Doch im SZ-Gespräch musste Wahlleiter Markus Blocher einräumen: Es gab Probleme bei der Zustellung. "Vor allem im Postleitzahlengebiet 01099, also in der Neustadt, sind auch am Dienstagnachmittag noch nicht alle Unterlagen da." Für diejenigen, die in den Urlaub fahren wollen oder am Wochenende aus anderen Gründen nicht in Dresden sind, wurde die Zeit knapp.

Nun gibt es erste Überlegungen, das Wahlergebnis anzufechten. Denn in der betroffenen Neustadt haben die Wählerinnen und Wähler im ersten Wahlgang mit großer Mehrheit Eva Jähnigen gewählt. Das könnten am Sonntag also die entscheidenden Stimmen sein, die der Umweltbürgermeisterin zum Sieg fehlen. SPD und Linke haben zurückgezogen und unterstützen nun Jähnigen.

Ärger für Hilbert gab es schon im Frühling. Doch die Landesdirektion entschied: Hilbert durfte sich trotz Formfehler zur Wiederwahl stellen. Die Landesdirektion hatte das nach sieben Beschwerden geprüft.

Partei prüft Anfechtung der Dresdner OB-Wahl

Die Piratenpartei kritisiert die Verzögerung. Steve König, Vorsitzender der Dresdner Piraten: "Ich selbst habe erst am Dienstag - sechs Tage vor der Wahl - meine Unterlagen bekommen. Was, wenn ich schon im Sommerurlaub wäre und deswegen Briefwahl beantragt hätte?", fragt er. Das Wahlrecht sei eines der wichtigsten Grundrechte. "Dieser Grundpfeiler unserer Demokratie darf nicht ohne Weiteres angesägt werden. Darum gilt es zu prüfen, ob dieses Recht verletzt wurde - unabhängig davon, wer die Wahl gewinnen wird." Die Piratenpartei prüft eine Anfechtung des Wahlergebnisses.
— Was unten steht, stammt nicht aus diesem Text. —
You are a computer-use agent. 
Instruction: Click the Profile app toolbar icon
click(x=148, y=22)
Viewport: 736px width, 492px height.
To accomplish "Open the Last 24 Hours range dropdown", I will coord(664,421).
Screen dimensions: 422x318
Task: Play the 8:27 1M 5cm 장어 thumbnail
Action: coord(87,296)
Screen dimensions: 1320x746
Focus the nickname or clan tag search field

Bei der Landratswahl in Zwickau sei lediglich anhand von zehn Stimmen entschieden worden und Prognosen für die Dresdner OB-Wahl würden ebenfalls das Bild eines Kopf-an-Kopf-Rennens zwischen Hilbert und Jähnigen zeichnen. "Das Briefwahl-Chaos an sich ist bereits ein politischer Eklat, dass es dadurch jedoch handfeste Bedenken am Ausgang einer demokratischen Wahl geben könnte, ist ein schwerer Skandal", so König.
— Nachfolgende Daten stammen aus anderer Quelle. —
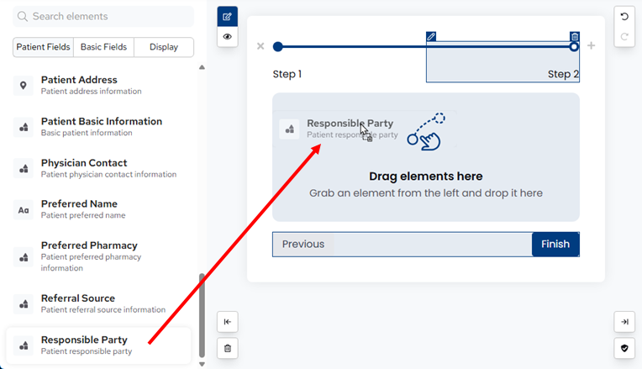Switch to the Basic Fields tab
This screenshot has width=642, height=369.
pos(103,47)
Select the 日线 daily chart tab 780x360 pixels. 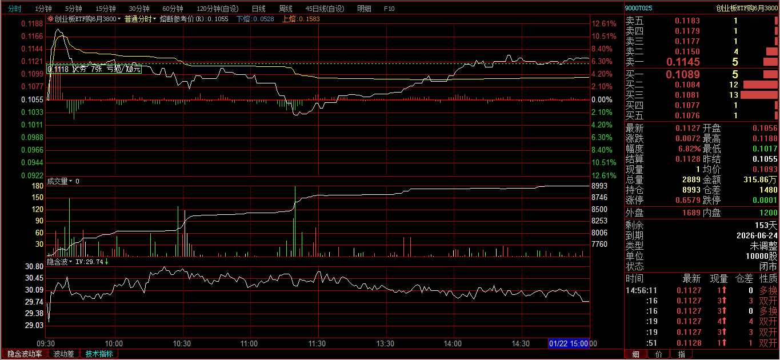click(258, 9)
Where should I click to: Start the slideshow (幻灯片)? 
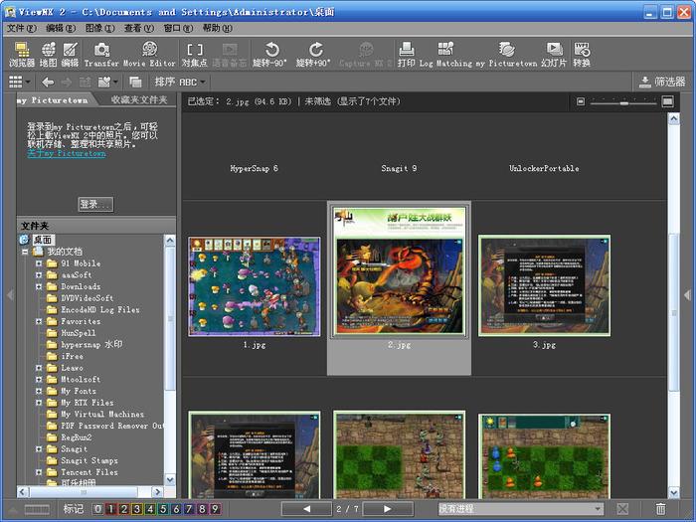(554, 55)
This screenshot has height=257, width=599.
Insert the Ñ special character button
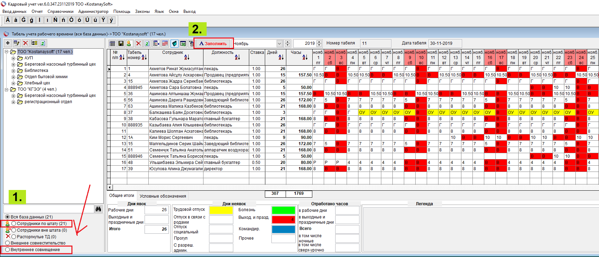click(55, 20)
Auch die Grünen sind entsetzt. "Das Briefwahlchaos in Dresden beschädigt das Vertrauen in die OB-Wahl als zentralen Akt unserer Demokratie. Dieses Organisationsversagen der Verwaltung liegt auch in der Verantwortung von Oberbürgermeister Dirk Hilbert und des Gemeindewahlleiters", betont Klemens Schneider, Sprecher der Grünen. Es müsse dringend überprüft werden, wie viele Menschen wegen dieses Organisationsversagens der Stadtverwaltung ihre Stimme nicht abgeben konnten. Es brauche eine umfassende Aufarbeitung des Geschehens. "Wenn ratlose Bürgerinnen und Bürger am Bürgertelefon teilweise abgewimmelt werden, ist es kein Wunder, dass sie am Ende frustriert sind und wir niedrige Wahlbeteiligungen erleben", so Schneider. SPD-Chef Albrecht Pallas betont, dass grundsätzliche alle Dresdner das Ergebnis anfechten könnten, nicht nur Parteien. "Wir prüfen mit unseren Anwälten", sagt er.

Wie äußert sich Hilbert dazu?

Amtsinhaber Hilbert weist die Verantwortung für das Briefwahlchaos von sich. "Ich habe mich in alle Fragen der Wahl bewusst nicht eingemischt. Ich habe die Organisation in den zuständigen Ämtern gelassen, weil sich ein Einmischen für den Amtsinhaber da nicht gehört." Druck und Versand der Unterlagen seien regulär ausgeschrieben worden. Daraufhin habe sich nur ein Bewerber gemeldet. Es habe keine Auswahl hinsichtlich Kapazität und Schnelligkeit geben können. "Ärgern tut mich das massiv und es wird auch Konsequenzen für weitere Wahlen mit sich bringen", sagt Hilbert. Zukünftig müsse aktiv geschaut werden, dass es genügend leistungsfähige Bieter gibt.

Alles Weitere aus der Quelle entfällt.